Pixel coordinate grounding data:
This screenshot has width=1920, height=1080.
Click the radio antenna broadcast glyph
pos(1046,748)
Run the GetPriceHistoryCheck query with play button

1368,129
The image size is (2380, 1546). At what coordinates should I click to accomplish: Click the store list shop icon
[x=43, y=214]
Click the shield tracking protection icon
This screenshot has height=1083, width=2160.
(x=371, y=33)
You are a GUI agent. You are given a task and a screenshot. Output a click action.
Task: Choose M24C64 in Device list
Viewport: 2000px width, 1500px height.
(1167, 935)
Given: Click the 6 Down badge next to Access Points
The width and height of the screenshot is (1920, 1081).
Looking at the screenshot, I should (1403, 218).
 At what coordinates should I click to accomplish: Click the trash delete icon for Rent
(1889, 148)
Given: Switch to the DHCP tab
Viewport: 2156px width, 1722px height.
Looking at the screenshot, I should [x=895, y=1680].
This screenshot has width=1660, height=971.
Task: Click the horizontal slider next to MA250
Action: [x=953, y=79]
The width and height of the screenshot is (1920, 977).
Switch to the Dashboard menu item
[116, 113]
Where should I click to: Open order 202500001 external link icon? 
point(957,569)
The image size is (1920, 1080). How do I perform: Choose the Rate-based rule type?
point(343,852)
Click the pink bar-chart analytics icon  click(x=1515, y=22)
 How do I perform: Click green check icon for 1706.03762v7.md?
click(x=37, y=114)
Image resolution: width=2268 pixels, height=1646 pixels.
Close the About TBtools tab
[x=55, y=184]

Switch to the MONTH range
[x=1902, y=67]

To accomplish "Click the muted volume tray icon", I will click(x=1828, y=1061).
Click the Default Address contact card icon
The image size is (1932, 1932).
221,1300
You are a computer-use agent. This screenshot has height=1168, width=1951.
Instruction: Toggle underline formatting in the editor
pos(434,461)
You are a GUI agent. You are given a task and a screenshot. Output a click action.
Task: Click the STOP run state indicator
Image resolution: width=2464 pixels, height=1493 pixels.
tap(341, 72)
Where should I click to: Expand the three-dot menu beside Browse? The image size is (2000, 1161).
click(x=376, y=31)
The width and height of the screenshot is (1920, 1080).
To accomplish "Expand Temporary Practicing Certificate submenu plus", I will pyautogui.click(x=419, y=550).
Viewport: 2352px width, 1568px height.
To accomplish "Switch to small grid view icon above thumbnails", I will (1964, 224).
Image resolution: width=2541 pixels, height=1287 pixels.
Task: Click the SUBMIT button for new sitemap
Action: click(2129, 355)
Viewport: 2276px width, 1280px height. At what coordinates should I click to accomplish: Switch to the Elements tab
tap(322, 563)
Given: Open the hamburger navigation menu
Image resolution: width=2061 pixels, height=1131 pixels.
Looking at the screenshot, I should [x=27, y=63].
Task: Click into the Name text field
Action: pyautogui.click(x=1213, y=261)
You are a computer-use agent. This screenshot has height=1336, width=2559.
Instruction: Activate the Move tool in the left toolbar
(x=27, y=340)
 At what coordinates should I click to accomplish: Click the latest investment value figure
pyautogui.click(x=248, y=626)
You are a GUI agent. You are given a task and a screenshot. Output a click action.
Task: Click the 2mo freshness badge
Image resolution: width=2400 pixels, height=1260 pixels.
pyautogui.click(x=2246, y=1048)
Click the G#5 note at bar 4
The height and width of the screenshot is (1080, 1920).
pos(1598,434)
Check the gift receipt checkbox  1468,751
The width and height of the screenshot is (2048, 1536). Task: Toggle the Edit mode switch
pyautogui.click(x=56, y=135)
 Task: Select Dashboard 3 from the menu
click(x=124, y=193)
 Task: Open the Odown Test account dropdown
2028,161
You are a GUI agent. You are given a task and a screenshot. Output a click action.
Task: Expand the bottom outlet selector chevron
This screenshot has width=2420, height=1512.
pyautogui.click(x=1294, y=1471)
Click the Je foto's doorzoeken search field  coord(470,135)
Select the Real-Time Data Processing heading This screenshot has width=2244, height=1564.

__Work request__.
Please return all of the entries above, exactly and completely.

__Answer space__.
This screenshot has width=1920, height=1080.
Click the radio antenna broadcast glyph
pos(1046,748)
Run the GetPriceHistoryCheck query with play button

1368,129
The image size is (2380, 1546). At what coordinates should I click to accomplish: Click the store list shop icon
[x=43, y=214]
Click the shield tracking protection icon
This screenshot has height=1083, width=2160.
(x=371, y=33)
You are a GUI agent. You are given a task and a screenshot. Output a click action.
Task: Choose M24C64 in Device list
Viewport: 2000px width, 1500px height.
(1167, 935)
Given: Click the 6 Down badge next to Access Points
The width and height of the screenshot is (1920, 1081).
Looking at the screenshot, I should (1403, 218).
 At what coordinates should I click to accomplish: Click the trash delete icon for Rent
(1889, 148)
Given: Switch to the DHCP tab
Viewport: 2156px width, 1722px height.
Looking at the screenshot, I should [x=895, y=1680].
This screenshot has width=1660, height=971.
Task: Click the horizontal slider next to MA250
Action: [x=953, y=79]
The width and height of the screenshot is (1920, 977).
Switch to the Dashboard menu item
[116, 113]
Where should I click to: Open order 202500001 external link icon? 
point(957,569)
The image size is (1920, 1080). How do I perform: Choose the Rate-based rule type?
point(343,852)
Click the pink bar-chart analytics icon  click(x=1515, y=22)
 How do I perform: Click green check icon for 1706.03762v7.md?
click(x=37, y=114)
Image resolution: width=2268 pixels, height=1646 pixels.
Close the About TBtools tab
[x=55, y=184]

Switch to the MONTH range
[x=1902, y=67]

To accomplish "Click the muted volume tray icon", I will click(x=1828, y=1061).
Click the Default Address contact card icon
The image size is (1932, 1932).
221,1300
You are a computer-use agent. This screenshot has height=1168, width=1951.
Instruction: Toggle underline formatting in the editor
pos(434,461)
You are a GUI agent. You are given a task and a screenshot. Output a click action.
Task: Click the STOP run state indicator
Image resolution: width=2464 pixels, height=1493 pixels.
tap(341, 72)
Where should I click to: Expand the three-dot menu beside Browse? The image size is (2000, 1161).
click(x=376, y=31)
The width and height of the screenshot is (1920, 1080).
To accomplish "Expand Temporary Practicing Certificate submenu plus", I will pyautogui.click(x=419, y=550).
Viewport: 2352px width, 1568px height.
To accomplish "Switch to small grid view icon above thumbnails", I will (1964, 224).
Image resolution: width=2541 pixels, height=1287 pixels.
Task: Click the SUBMIT button for new sitemap
Action: click(2129, 355)
Viewport: 2276px width, 1280px height. At what coordinates should I click to accomplish: Switch to the Elements tab
tap(322, 563)
Given: Open the hamburger navigation menu
Image resolution: width=2061 pixels, height=1131 pixels.
Looking at the screenshot, I should [x=27, y=63].
Task: Click into the Name text field
Action: pyautogui.click(x=1213, y=261)
You are a computer-use agent. This screenshot has height=1336, width=2559.
Instruction: Activate the Move tool in the left toolbar
(x=27, y=340)
 At what coordinates should I click to accomplish: Click the latest investment value figure
pyautogui.click(x=248, y=626)
You are a GUI agent. You are given a task and a screenshot. Output a click action.
Task: Click the 2mo freshness badge
Image resolution: width=2400 pixels, height=1260 pixels.
pyautogui.click(x=2246, y=1048)
Click the G#5 note at bar 4
The height and width of the screenshot is (1080, 1920).
pos(1598,434)
Check the gift receipt checkbox  1468,751
The width and height of the screenshot is (2048, 1536). Task: Toggle the Edit mode switch
pyautogui.click(x=56, y=135)
 Task: Select Dashboard 3 from the menu
click(x=124, y=193)
 Task: Open the Odown Test account dropdown
2028,161
You are a GUI agent. You are given a task and a screenshot. Output a click action.
Task: Expand the bottom outlet selector chevron
This screenshot has width=2420, height=1512.
pyautogui.click(x=1294, y=1471)
Click the Je foto's doorzoeken search field  coord(470,135)
Select the Real-Time Data Processing heading This screenshot has width=2244, height=1564.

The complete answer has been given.